La résistance passe d’abord par Molière


Face à la médiocrité et au relativisme érigés en dogme, on sort heureux, ébouriffé, réconforté de cette représentation du “Misanthrope”.
Il y avait longtemps, très longtemps même qu’Alceste n’avait pas porté ses rubans verts. Il était pourtant là, devant moi, au Théâtre Montansier, à Versailles, les cheveux longs comme aimaient à les porter les dévots affectés en signe de refus du monde, de ses tentations et de ses vanités, une face de carême passée au blanc de céruse pour mieux condamner le rouge dont précieuses et petits maîtres se barbouillaient à outrance avant de se précipiter au petit lever.
« Qu’est-ce donc ? Qu’avez-vous ? », s’inquiète l’aimable Philinte. « Laissez-moi, je vous prie », répond Alceste et tout est dit. Le jeu, la diction sont parfaits et le personnage dépouillé de l’interprétation romantique qui lui fut trop souvent imposée apparaît immédiatement dans la plénitude de sa folie baroque. Alceste a retrouvé ses rubans verts et il est bien le déséquilibré, le dépressif, “l’Atrabilaire amoureux”, sous-titre médical toujours oublié de la pièce de Molière. Quant à nous, nous sommes bien au théâtre, ce théâtre français dont des décennies de mises en scène aussi ennuyeuses que prétentieuses avaient fini par nous convaincre qu’il était moribond.

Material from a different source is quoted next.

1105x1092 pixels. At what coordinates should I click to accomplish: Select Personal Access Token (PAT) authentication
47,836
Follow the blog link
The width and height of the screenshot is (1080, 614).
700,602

On sursaute en entendant Michel Fau, Alceste et metteur en scène, prononcer « le roué » pour le roi et l’on se dit qu’il se passe quelque chose d’extraordinaire sur cette petite scène de théâtre. On y sert le texte et uniquement le texte, on ne cherche pas à lui faire dire autre chose que ce qu’il dit, on ne lui demande pas de nous parler de notre temps mais du sien et en cela, quoi qu’en pensent les fâcheux, il nous parle encore de nous, de notre humanité et de notre société qui est encore — et des événements comiques nous l’ont récemment rappelé — une société de cour.
Les costumes de David Belugou, flamboyants de goût et délicieux d’intelligence, sont un défi lancé au misérabilisme de la scène française. Comble de la provocation, Célimène, amusante Julie Depardieu, ne se roule pas nue sur la scène en prenant des poses obscènes, elle est coiffée comme un mignard de comédie et habillée avec une élégance de ruelle. On craint à tout instant qu’une intervention de la police culturelle vienne mettre un terme à ce délicieux scandale.
L’entrée d’Oronte, un Jean-Paul Muel étourdissant, vaudrait à elle seule la croix des Arts et Lettres si elle n’était depuis bien longtemps réservée aux petits marquis du théâtre subventionné. La scène du sonnet est d’anthologie, on croit assister à la résurrection de Philibert Gassot dit Du Croisy qui créa le rôle, et avec lui on se transporte au Palais-Royal le soir du 4 juin 1666. Molière n’est plus prisonnier de notre modernité fatigante, il est l’homme aux rubans verts.
Le public, essentiellement scolaire et adolescent, est conquis ; on sort heureux, ébouriffé et réconforté comme après un acte de résistance à la médiocrité érigée en dogme. La pièce se joue à Paris, au Théâtre de l’OEuvre, alors n’hésitez plus, faites de la résistance. Courez applaudir Molière.